What is required: Once you find the line with "The height and" in the entries below, return exactly every line from it through the line with "Enable the 薄板フィーチャー checkbox".

Information supplied:

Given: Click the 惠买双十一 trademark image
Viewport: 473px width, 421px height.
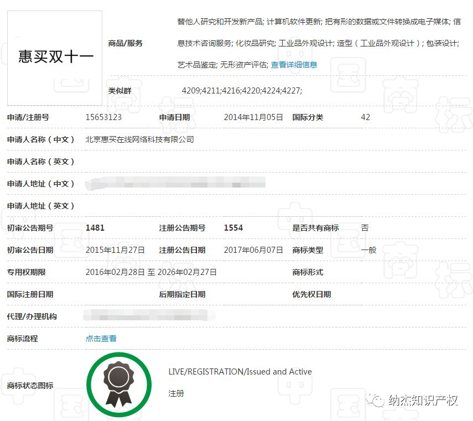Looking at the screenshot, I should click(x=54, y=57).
* * *
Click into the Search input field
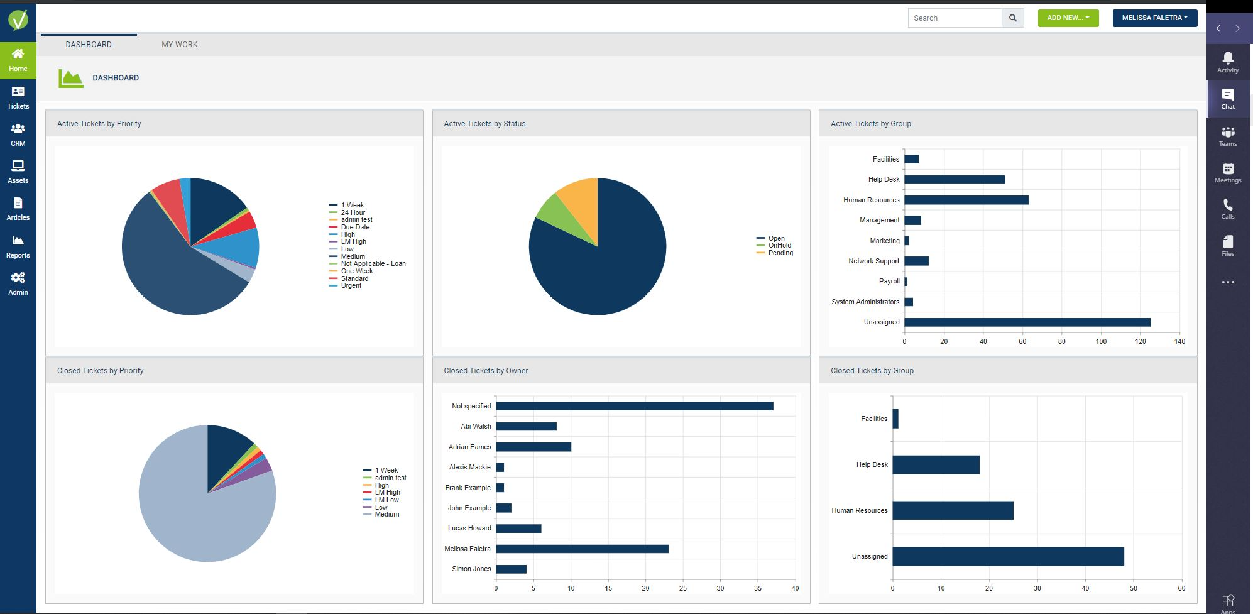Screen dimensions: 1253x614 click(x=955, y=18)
...
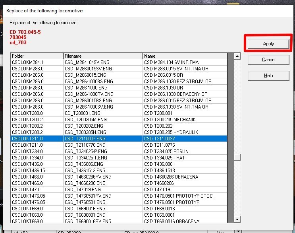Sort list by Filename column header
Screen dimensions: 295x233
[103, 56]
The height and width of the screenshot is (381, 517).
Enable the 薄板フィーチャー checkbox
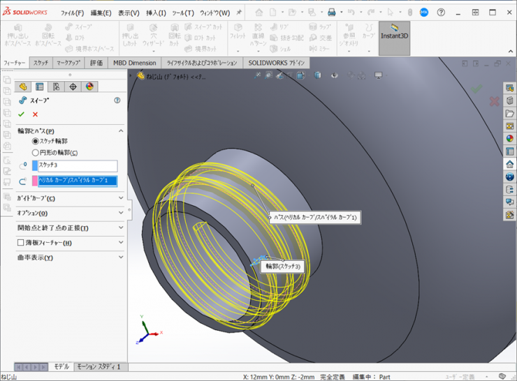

Solution to this task:
The height and width of the screenshot is (381, 517).
Enable the 薄板フィーチャー checkbox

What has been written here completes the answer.